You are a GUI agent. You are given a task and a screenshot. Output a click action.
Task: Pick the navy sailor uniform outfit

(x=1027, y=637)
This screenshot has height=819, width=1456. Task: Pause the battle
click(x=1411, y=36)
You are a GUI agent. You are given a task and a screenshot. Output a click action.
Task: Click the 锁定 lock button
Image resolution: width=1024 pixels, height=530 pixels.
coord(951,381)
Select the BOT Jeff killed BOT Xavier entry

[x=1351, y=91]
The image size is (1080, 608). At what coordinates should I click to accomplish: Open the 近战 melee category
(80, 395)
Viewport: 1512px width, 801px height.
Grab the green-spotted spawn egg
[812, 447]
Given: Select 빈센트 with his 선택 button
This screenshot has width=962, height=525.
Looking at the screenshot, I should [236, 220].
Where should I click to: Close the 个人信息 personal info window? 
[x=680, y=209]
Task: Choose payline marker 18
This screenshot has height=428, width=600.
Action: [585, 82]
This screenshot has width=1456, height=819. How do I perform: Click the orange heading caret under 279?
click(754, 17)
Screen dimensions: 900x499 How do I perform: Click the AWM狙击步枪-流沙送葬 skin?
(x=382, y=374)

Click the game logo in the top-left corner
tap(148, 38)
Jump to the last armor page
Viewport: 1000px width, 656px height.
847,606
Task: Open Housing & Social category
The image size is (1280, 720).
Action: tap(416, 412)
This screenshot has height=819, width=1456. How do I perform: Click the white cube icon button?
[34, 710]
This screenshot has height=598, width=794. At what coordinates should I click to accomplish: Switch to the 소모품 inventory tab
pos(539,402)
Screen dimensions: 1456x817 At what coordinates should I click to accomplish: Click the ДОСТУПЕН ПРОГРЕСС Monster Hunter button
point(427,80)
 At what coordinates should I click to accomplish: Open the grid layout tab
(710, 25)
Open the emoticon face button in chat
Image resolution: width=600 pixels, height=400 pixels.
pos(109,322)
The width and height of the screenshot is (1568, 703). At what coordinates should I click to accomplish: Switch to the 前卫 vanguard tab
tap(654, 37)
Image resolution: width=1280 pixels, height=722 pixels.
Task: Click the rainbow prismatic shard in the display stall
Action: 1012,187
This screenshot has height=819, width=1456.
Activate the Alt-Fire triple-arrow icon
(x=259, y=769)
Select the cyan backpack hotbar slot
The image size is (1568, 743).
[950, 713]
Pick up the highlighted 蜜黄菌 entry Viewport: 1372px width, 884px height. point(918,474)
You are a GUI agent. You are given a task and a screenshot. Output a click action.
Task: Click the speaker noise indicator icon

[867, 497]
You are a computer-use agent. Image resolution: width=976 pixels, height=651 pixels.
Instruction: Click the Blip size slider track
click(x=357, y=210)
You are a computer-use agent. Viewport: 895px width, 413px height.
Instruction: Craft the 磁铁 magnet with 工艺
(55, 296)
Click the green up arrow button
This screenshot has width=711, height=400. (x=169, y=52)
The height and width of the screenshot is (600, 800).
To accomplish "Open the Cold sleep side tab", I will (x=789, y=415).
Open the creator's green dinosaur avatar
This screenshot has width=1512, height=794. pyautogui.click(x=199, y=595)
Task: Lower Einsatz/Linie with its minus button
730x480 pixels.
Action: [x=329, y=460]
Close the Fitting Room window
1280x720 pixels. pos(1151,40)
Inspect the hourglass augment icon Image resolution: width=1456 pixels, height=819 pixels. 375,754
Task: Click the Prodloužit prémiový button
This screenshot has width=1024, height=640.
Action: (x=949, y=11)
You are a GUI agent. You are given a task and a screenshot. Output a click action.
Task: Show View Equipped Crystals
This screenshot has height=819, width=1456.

○ ○ ○ ○ ○

Arrange the records as a Markdown table with the columns Row and Line, starting with the line that contains "Screen dimensions: 900x499" and going on through the line that contains "click(x=357, y=210)", leaving out blank lines. Number each row in the Row column and put that line's text in the Line column.

| Row | Line |
|---|---|
| 1 | Screen dimensions: 900x499 How do I perform: Click the AWM狙击步枪-流沙送葬 skin? |
| 2 | (x=382, y=374) |
| 3 | Click the game logo in the top-left corner |
| 4 | tap(148, 38) |
| 5 | Jump to the last armor page |
| 6 | Viewport: 1000px width, 656px height. |
| 7 | 847,606 |
| 8 | Task: Open Housing & Social category |
| 9 | The image size is (1280, 720). |
| 10 | Action: tap(416, 412) |
| 11 | This screenshot has height=819, width=1456. How do I perform: Click the white cube icon button? |
| 12 | [34, 710] |
| 13 | This screenshot has height=598, width=794. At what coordinates should I click to accomplish: Switch to the 소모품 inventory tab |
| 14 | pos(539,402) |
| 15 | Screen dimensions: 1456x817 At what coordinates should I click to accomplish: Click the ДОСТУПЕН ПРОГРЕСС Monster Hunter button |
| 16 | point(427,80) |
| 17 |  At what coordinates should I click to accomplish: Open the grid layout tab |
| 18 | (710, 25) |
| 19 | Open the emoticon face button in chat |
| 20 | Image resolution: width=600 pixels, height=400 pixels. |
| 21 | pos(109,322) |
| 22 | The width and height of the screenshot is (1568, 703). At what coordinates should I click to accomplish: Switch to the 前卫 vanguard tab |
| 23 | tap(654, 37) |
| 24 | Image resolution: width=1280 pixels, height=722 pixels. |
| 25 | Task: Click the rainbow prismatic shard in the display stall |
| 26 | Action: 1012,187 |
| 27 | This screenshot has height=819, width=1456. |
| 28 | Activate the Alt-Fire triple-arrow icon |
| 29 | (x=259, y=769) |
| 30 | Select the cyan backpack hotbar slot |
| 31 | The image size is (1568, 743). |
| 32 | [950, 713] |
| 33 | Pick up the highlighted 蜜黄菌 entry Viewport: 1372px width, 884px height. point(918,474) |
| 34 | You are a GUI agent. You are given a task and a screenshot. Output a click action. |
| 35 | Task: Click the speaker noise indicator icon |
| 36 | [867, 497] |
| 37 | You are a computer-use agent. Image resolution: width=976 pixels, height=651 pixels. |
| 38 | Instruction: Click the Blip size slider track |
| 39 | click(x=357, y=210) |